本来ならば、高輪築堤を見学すべきですが、現時点では非公開のため割愛となりました。次いで泉岳寺(東京都港区高輪2-11-1)です。写真8は、山門です。


写真9は、四十六士墓の手前にある「首洗い井戸」で、ここで吉良上野介義兼の首を洗い主君浅野長矩墓に捧げたとされるものです。


写真10は、井戸の隣り奥にある浅野長矩墓です。


写真11は、四十六士の墓の奥右端にある大石内蔵介良雄墓です。以上で泉岳寺は終わりです。

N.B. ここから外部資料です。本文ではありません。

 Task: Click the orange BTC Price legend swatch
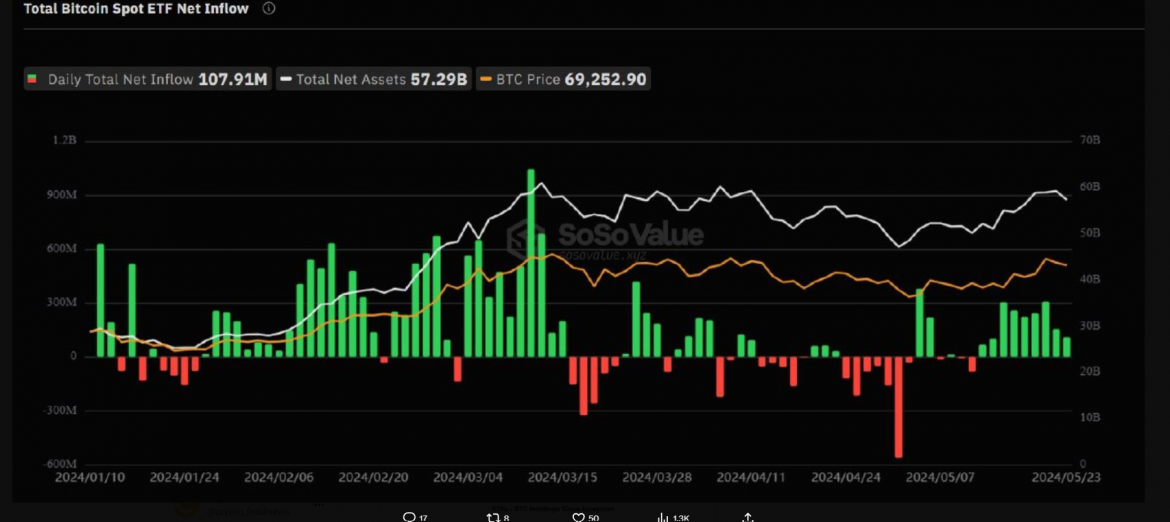(x=486, y=79)
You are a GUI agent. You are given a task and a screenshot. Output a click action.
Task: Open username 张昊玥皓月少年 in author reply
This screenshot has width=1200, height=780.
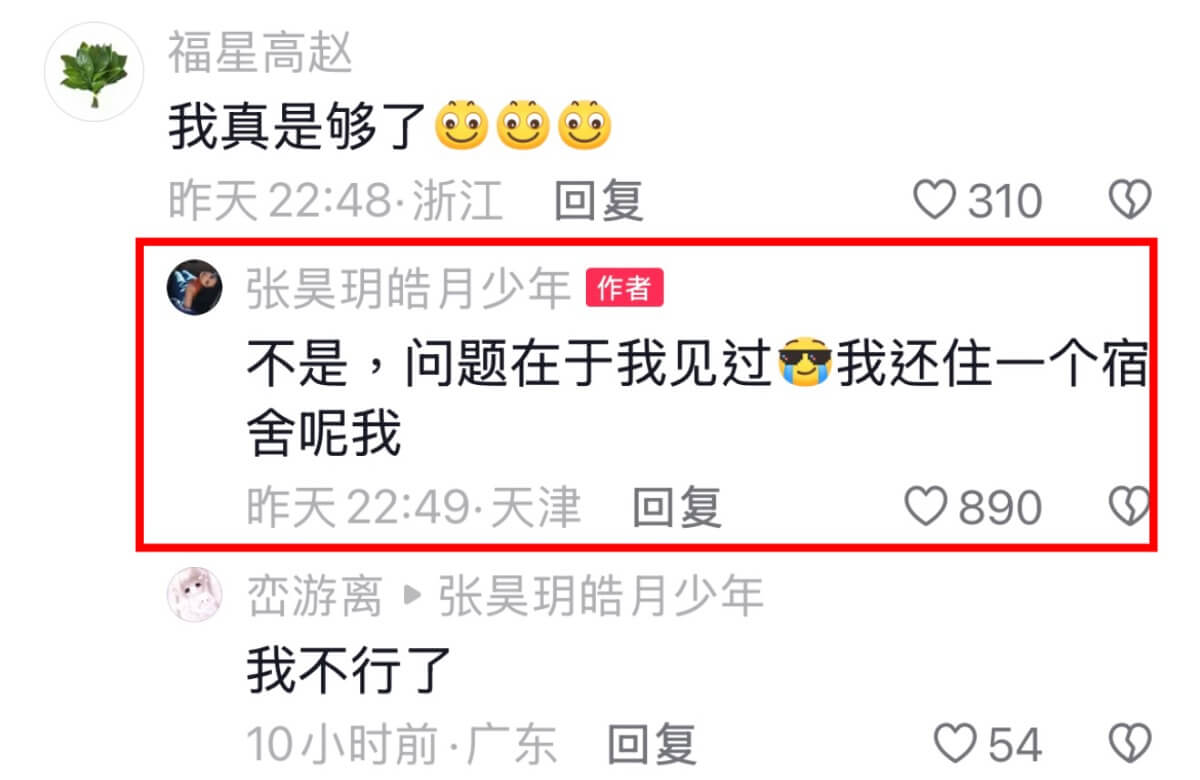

写真12は、高輪大木戸跡(国史跡 東京都港区高輪2-19先)です。高輪大木戸は東海道からの江戸府内への入口に位置しました。木戸は両脇に長五間(9m)・幅四間(7.2m)・高一丈(3m)の石垣です。


写真13は、側面からのものです。


写真14は、旧新橋停留場鉄道歴史展示室(東京都港区東新橋1-5-3)です。本館は旧新橋停留場の同位置に復元した駅舎外観となっています。駅舎は木骨石張の構造で、明治4年(1871)12月に完工しました。


写真15は、再現された線路とプラットホームです。


写真16は、0標です。


最後の写真17は、新橋SL広場のC11です。土台の回りの石積みは高輪築堤跡から出土した石を再現して積んだものです。